Enoch moved across the floor, past the tanks
and generators, until he came to a gallery that stretched out into the darkness. He found the panel and pressed it to bring on the lights, then walked down the gallery. On either side were metal shelves which had been installed to accommodate the overflow of gadgets, of artifacts, of all sorts of gifts which had been brought him by the travelers. From floor to ceiling the shelves were jammed with a junkyard accumulation from all the corners of the galaxy. And yet, thought Enoch, perhaps not actually a junkyard, for there would be very little of this stuff that would be actual junk. All of it was serviceable and had some purpose, either practical or aesthetic, if only that purpose could be learned. Although perhaps not in every instance a purpose that would be applicable to humans.
Down at the end of the shelves was one section of shelving into which the articles were packed more systematically and with greater care, each one tagged and numbered, with cross-filing to a card catalogue and certain journal dates. These were the articles of which he knew the purpose and, in certain instances, something of the principles involved. There were some that were innocent enough and others that held great potential value and still others that had, at the moment, no connection whatsoever with the human way of life—and there were, as well, those few, tagged in red, that made one shudder to even think upon.
He went down the gallery, his footsteps echoing loudly as he trod through this place of alien ghosts.
Finally the gallery widened into an oval room and the walls here were padded with a thick gray substance that would entrap a bullet and prevent a ricochet.
Enoch walked over to a panel set inside a deep recess sunk into the wall. He reached in and thumbed up a tumbler, then stepped quickly out into the center of the room.
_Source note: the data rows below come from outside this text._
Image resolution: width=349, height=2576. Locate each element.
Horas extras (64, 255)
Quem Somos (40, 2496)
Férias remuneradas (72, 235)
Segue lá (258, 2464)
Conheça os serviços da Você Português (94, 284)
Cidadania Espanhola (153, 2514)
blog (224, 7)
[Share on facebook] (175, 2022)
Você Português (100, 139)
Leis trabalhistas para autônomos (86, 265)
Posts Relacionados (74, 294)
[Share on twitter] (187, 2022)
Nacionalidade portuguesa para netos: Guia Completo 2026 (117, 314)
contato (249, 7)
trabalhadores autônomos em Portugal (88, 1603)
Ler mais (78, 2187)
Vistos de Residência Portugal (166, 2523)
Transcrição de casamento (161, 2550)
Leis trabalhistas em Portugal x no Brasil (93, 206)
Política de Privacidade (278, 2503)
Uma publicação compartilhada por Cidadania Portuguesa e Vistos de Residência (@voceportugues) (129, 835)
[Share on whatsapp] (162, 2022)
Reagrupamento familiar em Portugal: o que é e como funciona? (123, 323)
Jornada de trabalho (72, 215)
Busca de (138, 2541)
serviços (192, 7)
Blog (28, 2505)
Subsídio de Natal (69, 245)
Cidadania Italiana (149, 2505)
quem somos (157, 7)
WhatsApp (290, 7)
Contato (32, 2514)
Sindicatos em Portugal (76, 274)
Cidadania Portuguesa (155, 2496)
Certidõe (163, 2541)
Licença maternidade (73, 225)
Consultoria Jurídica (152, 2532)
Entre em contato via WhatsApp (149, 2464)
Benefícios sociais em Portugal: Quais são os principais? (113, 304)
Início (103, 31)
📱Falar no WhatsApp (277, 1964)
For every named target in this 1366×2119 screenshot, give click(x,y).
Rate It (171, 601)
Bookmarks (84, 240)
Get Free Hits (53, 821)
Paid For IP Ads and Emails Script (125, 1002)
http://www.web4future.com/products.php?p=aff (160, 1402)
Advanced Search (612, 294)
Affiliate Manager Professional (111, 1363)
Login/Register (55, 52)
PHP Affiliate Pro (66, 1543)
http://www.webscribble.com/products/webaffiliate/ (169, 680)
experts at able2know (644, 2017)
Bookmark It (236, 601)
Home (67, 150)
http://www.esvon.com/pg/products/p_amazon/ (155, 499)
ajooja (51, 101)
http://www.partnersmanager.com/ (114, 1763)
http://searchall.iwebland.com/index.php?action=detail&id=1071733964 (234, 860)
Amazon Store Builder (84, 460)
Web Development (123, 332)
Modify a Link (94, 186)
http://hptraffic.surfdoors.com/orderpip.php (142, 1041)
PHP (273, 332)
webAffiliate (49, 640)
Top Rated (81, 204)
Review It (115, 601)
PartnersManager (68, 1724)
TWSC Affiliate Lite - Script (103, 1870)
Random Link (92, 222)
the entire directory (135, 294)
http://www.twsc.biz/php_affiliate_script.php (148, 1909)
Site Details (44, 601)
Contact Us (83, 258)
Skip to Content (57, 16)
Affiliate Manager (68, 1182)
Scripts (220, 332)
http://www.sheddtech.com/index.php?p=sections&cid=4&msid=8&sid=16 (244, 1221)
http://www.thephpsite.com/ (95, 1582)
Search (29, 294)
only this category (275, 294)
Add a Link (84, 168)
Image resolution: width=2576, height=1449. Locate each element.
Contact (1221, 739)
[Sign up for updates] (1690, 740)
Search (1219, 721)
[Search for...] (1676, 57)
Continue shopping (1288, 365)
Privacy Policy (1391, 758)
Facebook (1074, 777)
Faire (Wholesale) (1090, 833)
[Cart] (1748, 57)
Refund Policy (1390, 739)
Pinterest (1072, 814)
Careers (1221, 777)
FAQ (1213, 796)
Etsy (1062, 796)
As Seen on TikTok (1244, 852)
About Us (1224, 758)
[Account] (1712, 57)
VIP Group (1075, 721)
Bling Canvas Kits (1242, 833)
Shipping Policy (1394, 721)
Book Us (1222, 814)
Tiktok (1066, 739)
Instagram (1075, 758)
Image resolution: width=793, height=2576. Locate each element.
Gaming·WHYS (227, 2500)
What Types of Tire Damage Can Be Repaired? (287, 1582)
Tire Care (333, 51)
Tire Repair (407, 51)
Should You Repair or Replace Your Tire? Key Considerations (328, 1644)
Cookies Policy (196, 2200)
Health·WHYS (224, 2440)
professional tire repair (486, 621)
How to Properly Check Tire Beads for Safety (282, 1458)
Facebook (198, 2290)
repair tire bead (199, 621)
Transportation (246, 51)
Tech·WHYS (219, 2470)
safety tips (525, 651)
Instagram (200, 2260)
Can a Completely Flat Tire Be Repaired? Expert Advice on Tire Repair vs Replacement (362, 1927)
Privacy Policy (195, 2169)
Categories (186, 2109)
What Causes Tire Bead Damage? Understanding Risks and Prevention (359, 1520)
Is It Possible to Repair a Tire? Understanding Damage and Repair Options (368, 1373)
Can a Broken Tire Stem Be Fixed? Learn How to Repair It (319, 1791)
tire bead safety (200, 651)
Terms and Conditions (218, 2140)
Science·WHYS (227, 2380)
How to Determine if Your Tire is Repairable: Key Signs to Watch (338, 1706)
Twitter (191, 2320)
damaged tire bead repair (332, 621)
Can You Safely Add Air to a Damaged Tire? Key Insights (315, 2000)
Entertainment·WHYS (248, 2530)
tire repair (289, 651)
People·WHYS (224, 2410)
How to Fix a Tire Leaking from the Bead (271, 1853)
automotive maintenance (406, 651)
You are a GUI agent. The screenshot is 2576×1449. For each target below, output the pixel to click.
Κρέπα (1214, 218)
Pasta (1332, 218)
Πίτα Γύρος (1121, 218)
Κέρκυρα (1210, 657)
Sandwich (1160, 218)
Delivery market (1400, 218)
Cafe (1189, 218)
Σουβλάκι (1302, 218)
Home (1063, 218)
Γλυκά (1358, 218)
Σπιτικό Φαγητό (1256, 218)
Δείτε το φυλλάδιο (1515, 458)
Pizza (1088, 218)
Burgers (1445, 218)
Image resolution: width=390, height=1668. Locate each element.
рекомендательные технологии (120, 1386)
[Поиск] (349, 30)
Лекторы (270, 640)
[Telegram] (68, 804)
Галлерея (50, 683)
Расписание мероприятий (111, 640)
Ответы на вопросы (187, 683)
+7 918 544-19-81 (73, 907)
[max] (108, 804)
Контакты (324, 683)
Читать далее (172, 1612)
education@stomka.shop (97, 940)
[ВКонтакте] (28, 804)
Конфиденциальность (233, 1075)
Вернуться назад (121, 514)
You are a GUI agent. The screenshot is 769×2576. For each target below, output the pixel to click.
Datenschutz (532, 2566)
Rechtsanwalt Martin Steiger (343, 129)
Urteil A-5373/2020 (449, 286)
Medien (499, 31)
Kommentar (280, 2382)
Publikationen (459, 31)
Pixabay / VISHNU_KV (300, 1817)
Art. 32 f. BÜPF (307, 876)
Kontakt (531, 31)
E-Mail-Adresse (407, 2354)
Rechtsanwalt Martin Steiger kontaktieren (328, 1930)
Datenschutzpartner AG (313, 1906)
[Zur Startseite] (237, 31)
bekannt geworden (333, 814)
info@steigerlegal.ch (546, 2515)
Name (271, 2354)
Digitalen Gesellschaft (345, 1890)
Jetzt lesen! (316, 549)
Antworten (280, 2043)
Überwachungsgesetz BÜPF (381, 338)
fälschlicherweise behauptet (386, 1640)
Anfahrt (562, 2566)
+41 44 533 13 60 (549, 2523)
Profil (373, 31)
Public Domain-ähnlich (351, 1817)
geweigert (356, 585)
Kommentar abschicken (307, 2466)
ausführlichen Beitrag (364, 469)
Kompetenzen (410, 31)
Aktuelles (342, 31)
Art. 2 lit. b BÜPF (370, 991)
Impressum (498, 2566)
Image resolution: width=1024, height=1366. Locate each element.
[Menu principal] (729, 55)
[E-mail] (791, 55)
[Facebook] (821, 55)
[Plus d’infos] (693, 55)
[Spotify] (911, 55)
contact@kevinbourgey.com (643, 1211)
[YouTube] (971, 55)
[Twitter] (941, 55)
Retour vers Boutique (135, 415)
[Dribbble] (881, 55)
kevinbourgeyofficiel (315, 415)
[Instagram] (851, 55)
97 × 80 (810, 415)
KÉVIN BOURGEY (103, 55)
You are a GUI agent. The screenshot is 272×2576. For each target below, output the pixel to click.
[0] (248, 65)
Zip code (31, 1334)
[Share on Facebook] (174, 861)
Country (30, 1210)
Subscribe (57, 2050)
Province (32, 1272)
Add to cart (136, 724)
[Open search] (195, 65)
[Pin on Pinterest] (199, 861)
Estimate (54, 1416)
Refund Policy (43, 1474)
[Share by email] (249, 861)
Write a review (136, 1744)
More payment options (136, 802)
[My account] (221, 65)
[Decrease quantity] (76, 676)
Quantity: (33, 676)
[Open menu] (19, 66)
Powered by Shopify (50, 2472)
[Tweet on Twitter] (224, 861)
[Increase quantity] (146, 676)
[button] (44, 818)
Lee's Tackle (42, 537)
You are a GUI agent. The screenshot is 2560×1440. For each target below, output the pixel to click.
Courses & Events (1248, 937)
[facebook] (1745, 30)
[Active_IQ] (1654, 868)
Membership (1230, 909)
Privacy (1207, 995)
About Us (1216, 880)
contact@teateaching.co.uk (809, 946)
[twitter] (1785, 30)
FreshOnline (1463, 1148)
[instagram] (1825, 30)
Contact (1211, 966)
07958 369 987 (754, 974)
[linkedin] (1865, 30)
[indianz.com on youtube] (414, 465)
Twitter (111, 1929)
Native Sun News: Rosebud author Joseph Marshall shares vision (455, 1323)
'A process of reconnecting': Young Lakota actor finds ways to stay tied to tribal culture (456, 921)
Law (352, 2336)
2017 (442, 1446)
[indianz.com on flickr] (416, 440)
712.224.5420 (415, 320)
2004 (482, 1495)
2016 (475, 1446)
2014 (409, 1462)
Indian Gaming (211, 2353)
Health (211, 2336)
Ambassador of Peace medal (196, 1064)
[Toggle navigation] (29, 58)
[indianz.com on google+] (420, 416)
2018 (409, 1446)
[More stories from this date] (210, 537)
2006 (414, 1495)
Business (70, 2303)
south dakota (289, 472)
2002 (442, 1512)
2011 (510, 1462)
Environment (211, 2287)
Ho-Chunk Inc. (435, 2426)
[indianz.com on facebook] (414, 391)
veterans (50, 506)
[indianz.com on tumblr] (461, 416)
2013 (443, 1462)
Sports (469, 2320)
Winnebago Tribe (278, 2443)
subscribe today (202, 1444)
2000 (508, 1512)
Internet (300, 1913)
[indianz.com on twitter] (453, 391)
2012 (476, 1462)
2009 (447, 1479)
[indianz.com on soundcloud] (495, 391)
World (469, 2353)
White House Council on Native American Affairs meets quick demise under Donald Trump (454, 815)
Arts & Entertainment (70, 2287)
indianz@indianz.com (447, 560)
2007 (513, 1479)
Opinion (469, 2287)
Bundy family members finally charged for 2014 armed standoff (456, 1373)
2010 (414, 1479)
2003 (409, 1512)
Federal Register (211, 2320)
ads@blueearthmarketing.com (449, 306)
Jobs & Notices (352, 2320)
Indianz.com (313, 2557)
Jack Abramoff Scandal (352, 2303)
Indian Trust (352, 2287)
Slowly the room began to darken, then suddenly it seemed to flare and he was in the room no longer, but in another place, a place he had never seen before.
He stood on a little hillock and in front of him the land sloped down to a sluggish river bordered by a width of marsh. Between the beginning of the marsh and the foot of the hillock stretched a sea of rough, tall grass. There was no wind, but the grass was rippling and he knew that the rippling motion of the grass was caused by many moving bodies, foraging in the grass. Out of it came a savage grunting, as if a thousand angry hogs were fighting for choice morsels in a hundred swill troughs. And from somewhere farther off, perhaps from the river, came a deep, monotonous bellowing that sounded hoarse and tired.